絵を学ぶ場所
小学校3年生の時、母の日を前に、学校で、
「お母さんの絵を描く」
という時間があった。
絵の具がにじんでしまって、
取り返しのつかない絵を前に、がっかりしていた私。
そこに、
「なんか、タマネギみたいな絵だなっ!」
と、隣の男の子。
母に申し訳なく、泣きながら家に帰った思い出がある。
そう、私は、絵を描くのが、苦手。
見るのは大好きで、私にとって、絵の上手な人は、尊敬と憧れの対象なのだ。
4歳から、カナダの幼稚園に通い始めた息子。
図工の時間はあるけれど、指導はほとんどなく、子ども任せだ。
中には、「色塗りは、したくないからしない」という子だっている。
我が息子とて、何を作ったのか、聞かなければ、分からないような作品を持ち帰ってくることもしばしば。
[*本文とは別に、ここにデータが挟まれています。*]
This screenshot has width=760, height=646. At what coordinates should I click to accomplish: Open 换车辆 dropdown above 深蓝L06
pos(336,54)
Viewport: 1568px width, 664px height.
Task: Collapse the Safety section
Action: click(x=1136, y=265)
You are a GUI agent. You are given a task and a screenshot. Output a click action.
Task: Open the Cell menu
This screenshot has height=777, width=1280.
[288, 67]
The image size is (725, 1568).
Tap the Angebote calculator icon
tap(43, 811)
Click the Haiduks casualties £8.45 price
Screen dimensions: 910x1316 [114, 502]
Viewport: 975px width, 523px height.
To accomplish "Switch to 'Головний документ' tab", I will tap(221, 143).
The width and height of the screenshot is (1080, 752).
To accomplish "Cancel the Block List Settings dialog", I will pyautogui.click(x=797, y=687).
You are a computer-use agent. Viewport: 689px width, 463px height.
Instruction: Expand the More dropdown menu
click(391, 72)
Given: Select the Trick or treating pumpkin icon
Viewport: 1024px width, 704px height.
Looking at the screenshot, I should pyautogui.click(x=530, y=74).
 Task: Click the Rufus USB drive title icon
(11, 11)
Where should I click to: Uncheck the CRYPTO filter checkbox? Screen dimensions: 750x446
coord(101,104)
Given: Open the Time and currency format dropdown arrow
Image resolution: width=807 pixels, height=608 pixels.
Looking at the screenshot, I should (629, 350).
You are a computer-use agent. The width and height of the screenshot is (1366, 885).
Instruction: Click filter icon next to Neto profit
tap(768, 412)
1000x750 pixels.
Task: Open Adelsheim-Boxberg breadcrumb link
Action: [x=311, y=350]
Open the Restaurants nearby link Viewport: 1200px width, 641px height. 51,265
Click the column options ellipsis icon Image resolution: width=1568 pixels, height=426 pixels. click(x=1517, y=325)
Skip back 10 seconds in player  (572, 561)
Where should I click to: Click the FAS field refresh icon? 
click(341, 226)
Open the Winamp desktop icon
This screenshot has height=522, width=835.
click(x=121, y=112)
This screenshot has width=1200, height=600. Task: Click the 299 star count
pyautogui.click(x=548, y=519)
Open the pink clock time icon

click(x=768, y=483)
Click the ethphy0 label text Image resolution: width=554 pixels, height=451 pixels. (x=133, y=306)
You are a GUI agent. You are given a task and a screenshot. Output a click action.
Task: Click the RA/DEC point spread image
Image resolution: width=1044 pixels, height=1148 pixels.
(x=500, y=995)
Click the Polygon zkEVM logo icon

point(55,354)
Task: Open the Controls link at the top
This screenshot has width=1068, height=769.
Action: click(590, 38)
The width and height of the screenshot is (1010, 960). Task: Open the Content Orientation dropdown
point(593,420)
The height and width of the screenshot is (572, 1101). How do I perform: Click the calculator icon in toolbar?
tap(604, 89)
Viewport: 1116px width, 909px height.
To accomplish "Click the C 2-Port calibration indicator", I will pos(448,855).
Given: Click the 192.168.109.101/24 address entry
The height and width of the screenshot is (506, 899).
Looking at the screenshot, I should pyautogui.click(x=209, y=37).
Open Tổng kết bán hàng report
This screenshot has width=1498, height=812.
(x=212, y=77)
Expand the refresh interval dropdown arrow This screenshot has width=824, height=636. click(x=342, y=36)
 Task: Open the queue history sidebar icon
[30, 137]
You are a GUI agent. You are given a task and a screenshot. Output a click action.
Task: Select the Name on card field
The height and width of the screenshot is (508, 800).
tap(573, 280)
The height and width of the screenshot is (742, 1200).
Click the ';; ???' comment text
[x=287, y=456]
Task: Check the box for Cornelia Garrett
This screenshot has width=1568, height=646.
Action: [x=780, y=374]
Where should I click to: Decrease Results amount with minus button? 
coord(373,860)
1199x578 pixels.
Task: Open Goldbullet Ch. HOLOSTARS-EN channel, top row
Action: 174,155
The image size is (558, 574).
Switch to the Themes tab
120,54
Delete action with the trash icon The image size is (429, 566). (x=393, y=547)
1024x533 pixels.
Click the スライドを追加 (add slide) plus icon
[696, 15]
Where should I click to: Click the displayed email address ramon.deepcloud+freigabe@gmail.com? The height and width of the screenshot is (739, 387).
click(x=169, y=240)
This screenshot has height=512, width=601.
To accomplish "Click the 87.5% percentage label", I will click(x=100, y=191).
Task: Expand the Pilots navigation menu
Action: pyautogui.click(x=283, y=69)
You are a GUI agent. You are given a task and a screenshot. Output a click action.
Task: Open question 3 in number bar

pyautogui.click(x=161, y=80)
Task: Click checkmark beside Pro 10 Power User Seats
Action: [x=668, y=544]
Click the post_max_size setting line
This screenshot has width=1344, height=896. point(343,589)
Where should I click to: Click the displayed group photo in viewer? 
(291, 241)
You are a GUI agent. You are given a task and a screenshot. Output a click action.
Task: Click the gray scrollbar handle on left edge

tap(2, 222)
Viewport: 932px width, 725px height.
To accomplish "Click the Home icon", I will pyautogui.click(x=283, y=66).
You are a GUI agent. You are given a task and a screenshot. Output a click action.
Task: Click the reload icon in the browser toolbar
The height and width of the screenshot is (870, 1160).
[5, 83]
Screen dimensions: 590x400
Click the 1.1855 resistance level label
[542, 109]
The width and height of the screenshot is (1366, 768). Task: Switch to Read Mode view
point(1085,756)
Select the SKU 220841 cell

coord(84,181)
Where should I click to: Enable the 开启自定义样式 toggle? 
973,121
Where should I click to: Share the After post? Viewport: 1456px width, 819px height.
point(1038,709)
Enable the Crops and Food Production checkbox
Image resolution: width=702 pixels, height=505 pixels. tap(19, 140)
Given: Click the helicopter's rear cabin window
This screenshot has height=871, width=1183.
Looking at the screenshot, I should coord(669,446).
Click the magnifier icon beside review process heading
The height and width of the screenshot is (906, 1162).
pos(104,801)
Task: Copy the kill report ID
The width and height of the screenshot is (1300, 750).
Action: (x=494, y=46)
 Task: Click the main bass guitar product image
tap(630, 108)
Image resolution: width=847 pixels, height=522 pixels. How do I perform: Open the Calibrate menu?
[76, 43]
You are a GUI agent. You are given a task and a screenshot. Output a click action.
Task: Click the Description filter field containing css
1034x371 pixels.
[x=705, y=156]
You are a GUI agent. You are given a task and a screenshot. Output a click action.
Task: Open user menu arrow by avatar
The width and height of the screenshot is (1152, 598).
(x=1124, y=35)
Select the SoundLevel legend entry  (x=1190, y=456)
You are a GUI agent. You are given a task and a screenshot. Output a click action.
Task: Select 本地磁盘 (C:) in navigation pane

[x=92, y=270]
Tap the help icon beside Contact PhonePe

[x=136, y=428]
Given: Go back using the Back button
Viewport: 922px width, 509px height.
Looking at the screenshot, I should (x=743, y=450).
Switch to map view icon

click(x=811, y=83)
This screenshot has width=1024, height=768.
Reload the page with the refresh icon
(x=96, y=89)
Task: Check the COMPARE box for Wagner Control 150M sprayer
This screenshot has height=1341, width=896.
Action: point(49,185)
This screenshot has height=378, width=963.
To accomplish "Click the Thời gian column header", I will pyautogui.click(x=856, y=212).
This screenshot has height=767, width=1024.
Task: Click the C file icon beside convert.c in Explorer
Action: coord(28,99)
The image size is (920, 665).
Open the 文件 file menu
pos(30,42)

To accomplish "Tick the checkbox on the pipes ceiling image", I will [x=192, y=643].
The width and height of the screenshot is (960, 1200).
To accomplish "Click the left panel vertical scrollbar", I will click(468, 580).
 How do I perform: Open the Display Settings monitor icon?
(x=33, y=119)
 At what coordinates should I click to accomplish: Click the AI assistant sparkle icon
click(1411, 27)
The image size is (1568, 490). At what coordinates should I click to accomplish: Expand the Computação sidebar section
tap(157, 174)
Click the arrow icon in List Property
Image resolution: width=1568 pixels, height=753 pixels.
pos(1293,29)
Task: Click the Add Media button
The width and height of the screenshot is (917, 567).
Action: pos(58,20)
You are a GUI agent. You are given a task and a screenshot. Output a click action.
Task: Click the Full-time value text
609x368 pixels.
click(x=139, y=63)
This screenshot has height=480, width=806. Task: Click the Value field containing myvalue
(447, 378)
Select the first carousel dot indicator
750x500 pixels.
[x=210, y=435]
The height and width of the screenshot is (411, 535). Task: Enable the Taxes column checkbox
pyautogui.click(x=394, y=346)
というか、作品なんて、年に片手で数えられる程度しか作らない。
もともと何かを作ったり、描いたりが、すごく好きだった息子。
この習慣を潰してはいけないと、ちょっと気負っていた私。
学校でやらないなら、家でやるしかない?
図画工作の苦手な私が?
美術教室に通わせるか?
自分のコンプレックスもあって、けっこう焦っていた気がする。
そんなある日、息子が、絵を描いていた。
黄色の太陽が燦燦と降り注ぐ中、友だちと遊んでいる絵だった。
私:「あれ?太陽って、赤じゃないんだね?」
子:「え~、太陽は黄色かオレンジ色だよ!」
え?この前までは、赤で描いてたよね?
過去に書いた息子の絵を調べてみたら、それまでは、
確かにどれも赤だった。
カナダの幼稚園に入園前、息子はしばらく、日本の幼稚園に
体験入園していた。
カナダの学校に入ってから、変わった?
太陽=赤って、もしかして日本スタイルなの?
気になって調べてみたら、
日本の子どもたちは太陽を赤で描くことが多く、
カナダの子どもたちは太陽を黄色やオレンジ色で
描くことが多いらしい。 onsuku.jp
へぇぇ、文化によって、絵って違うのか?
それを息子は、その場、その場で、吸収していたんだなぁ。
他にもどんな違いがあるのか、興味津々で調べてみると、
いろいろと分かった。
たとえば、先週、描いていた、子どもの絵から。
タイトル:気温が上がり、溶けていく雪だるま
(哀愁ただよう絵だな!(笑))
そう、カナダの子は、雪だるまを3段に描く。
英語で雪だるまは、Snowmanと呼ばれ、3段式、背がすらっと高い。
上段が顔、中段が胴体、下段が足らしい。
まさに、雪の人っていうイメージなのかな?
日本の雪だるまは2段。
雪だるまの起源は、定かではないものの、
江戸時代後期には存在していたらしい。
江戸時代の浮世絵師・歌川広景の作品『江戸名所道戯尽 廿二御蔵前の雪』に、
だるまの形をした雪だるまが、供え物と共に描かれていることから、
当時は縁起物として作られていたのでは、という説があるそう。
なるほど、だるまから、雪だるま!
知らんかった。。。
子どもは子どもの世界で、どう描くか、どう表現するかを、
自らの感覚で学んでいたのだ。
そうか、私が自分のコンプレックスを引き合いに、
心配する必要なんて、なかったんだ。
芸術に答えはないし、可能性も無限だ。
まさに、芸術は爆発だ!
学校、友達、家庭、本、テレビ......あらゆるところから、
これからも吸収し、彼らなりに表現していくんだろう。
息子たちが、どんなアーティストに成長していくのか、
見る楽しみが、また増えた。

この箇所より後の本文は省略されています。